Making a Living, Blog Style

This morning, after my hot cup of fully caffeinated tea was ingested, I started watching Good Morning America. They had a segment on mommy bloggers that they kept teasing so I stuck around to watch. When it came on they were discussing with a mom bloggess the fact that companies send her money and products to "review" their items. This isn't a new game, but maybe a new audience. So the thought is...if you are paying me to review your items.....uh...don'tcha think I'm going to rave about the said item? No brainer here... So then they had on a mommy blogger who has been blogging for about 8 years over at Dooce. She's been through post partum depression, lost her job and numerous other 'mom' issues. She's done all of this without selling out to review products or places. What she has done, and I think it is fantastic, is to sell ad space on her website. So much so that her husband was able to quit his job and Dooce, the website, became their family biz.
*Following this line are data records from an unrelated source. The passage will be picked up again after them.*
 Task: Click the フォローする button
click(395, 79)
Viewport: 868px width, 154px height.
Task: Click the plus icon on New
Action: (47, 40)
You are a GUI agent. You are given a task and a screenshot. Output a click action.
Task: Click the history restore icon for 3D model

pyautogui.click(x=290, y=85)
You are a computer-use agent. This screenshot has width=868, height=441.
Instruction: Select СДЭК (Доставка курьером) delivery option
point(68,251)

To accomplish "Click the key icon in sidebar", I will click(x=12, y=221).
How do you do this? I really want to know? I daydream about my next blog post. Going through the details, almost proof reading in my head. I share feelings and thoughts and milestones. Why not make a living being Caleigh's mommy? I already feel like her doctor, nurse and therapist! Is this being a sell out or doing what I love? I would encourage the medical community to get involved. AMT Mini One Button, Benik, Elecare, Mepilex Foam Dressing, Special Tomato, Waterway Babies, Child Rite Chair......you name it we use it so why not advertise things like this to moms who really need it. Of course, I'm perfectly open to advertising anything as long as it's an income! I do have the BlogHer Network on the left hand side of the blog and so far it brings in about $25 bucks a month. Nothing to quit a day job over. I know I don't have near the readers that Dooce has, but we really could be making more. In one month, Caleigh's blog gets about 5000 views. So how do I cut out the middle man and take this thing big? I am now fully committed to the blogging world and honestly we ain't going anywhere. Do I have any takers? Any advertisers out there lurking around? Wanna pay for a spot? Any advice for someone trying to figure this out? Looks like I have a lot to think about....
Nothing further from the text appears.